Three humpback whales have made their way into the East Alligator River in northern Australia. Two of them found their way out and into the ocean again, but the third remains in the river about 30km inland, according to the BBC.

The animals had somehow gotten themselves into the estuary that led them further up into the river.

Humpback whales enter river in Australia

The whale was spotted in an unusual territory.

The whales were spotted by Marine Ecologist Jason Fowler on a boat trip in the Kakadu National Park, Australia’s biggest national park.

‘We were completely blown away to see this, I never expected to find anything like this up a river in Kakadu. It completely floored me,’ Fowler told ABC News. ‘We think the whales were spending time in the deeper section of the river gathering up fish’, he said.

Carole Palmer, a Marine Ecosystems Scientist told BBC: ‘It’s something that’s never been recorded before – not just in the Northern Territory – but [in] Australia. It’s really, really unusual’.

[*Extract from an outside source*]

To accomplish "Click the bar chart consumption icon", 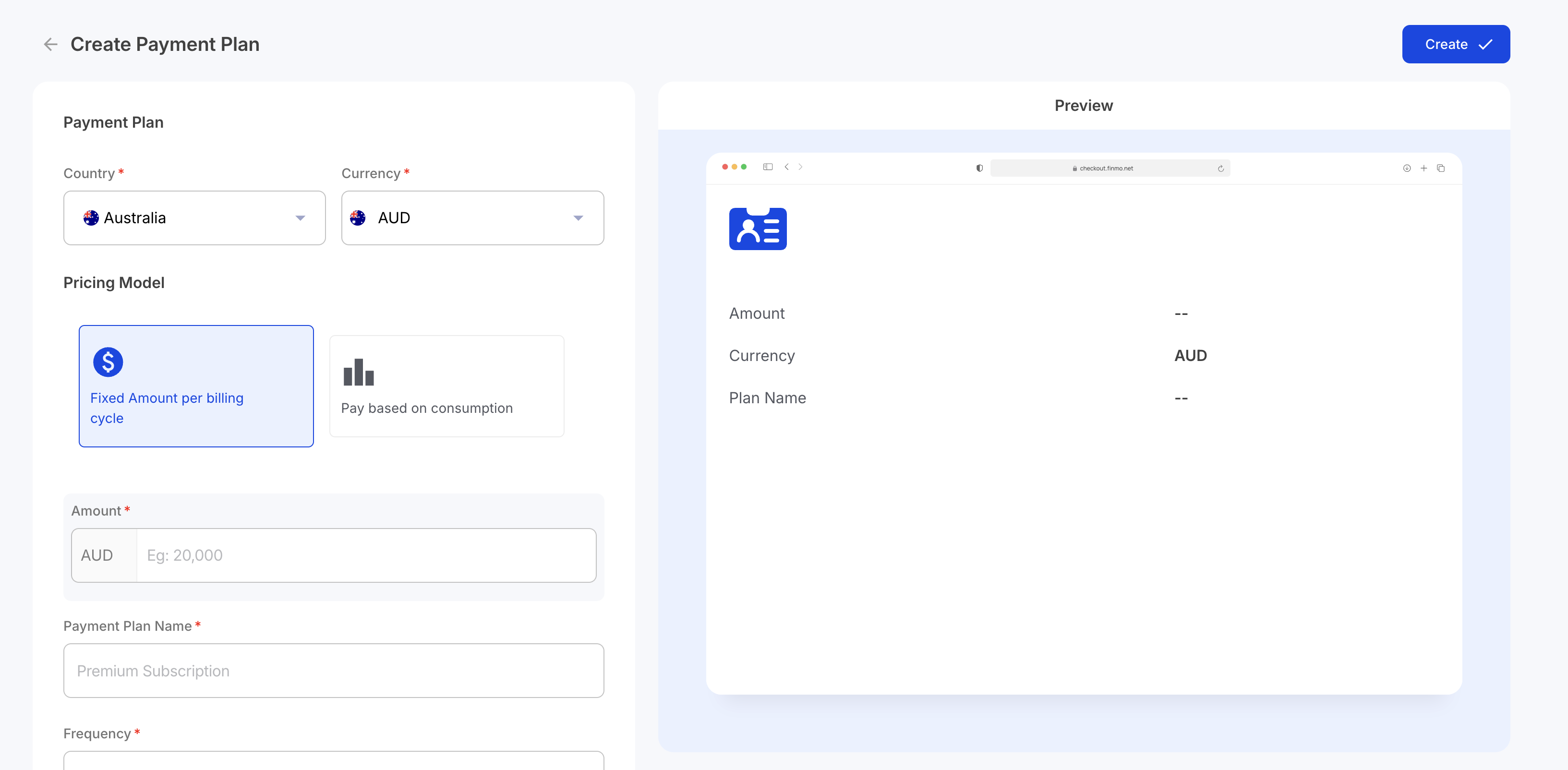I will (359, 372).
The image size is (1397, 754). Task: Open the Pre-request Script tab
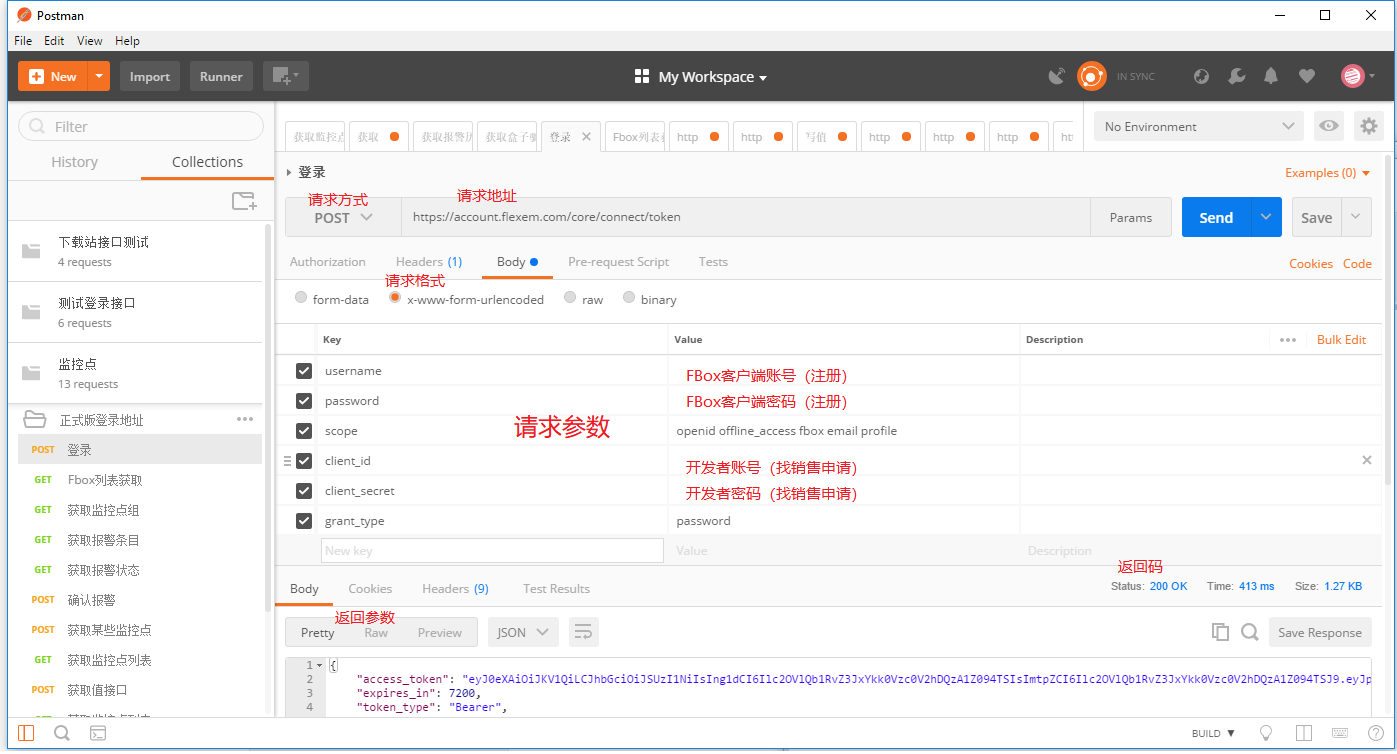tap(618, 262)
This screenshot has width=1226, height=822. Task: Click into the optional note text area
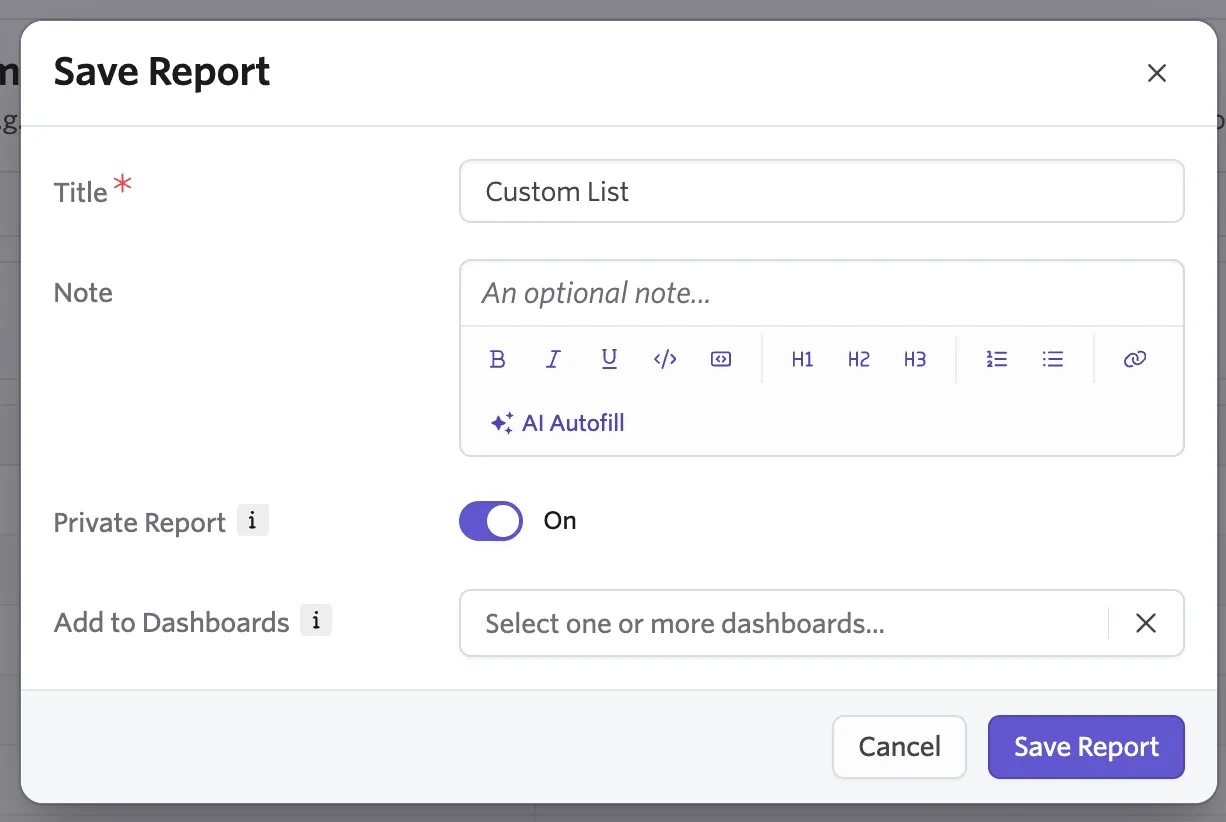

The river is also home to crocodiles and although confrontations between the predators are unlikely, experts agree that it should best be avoided.

‘If the whale strands up on a sandbar or become injured somehow, that could kick start off the crocodiles, but it’s a very big 14-metre whale,’ Palmer added.

Authorities are hoping the whale will find its way back to the ocean by itself, but if not, an intervention will have to be planned. Some options mentioned include using recordings of whale calls to lure it back.

Park authorities have established a 30-kilometre exclusion zone from the river mouth in the meantime.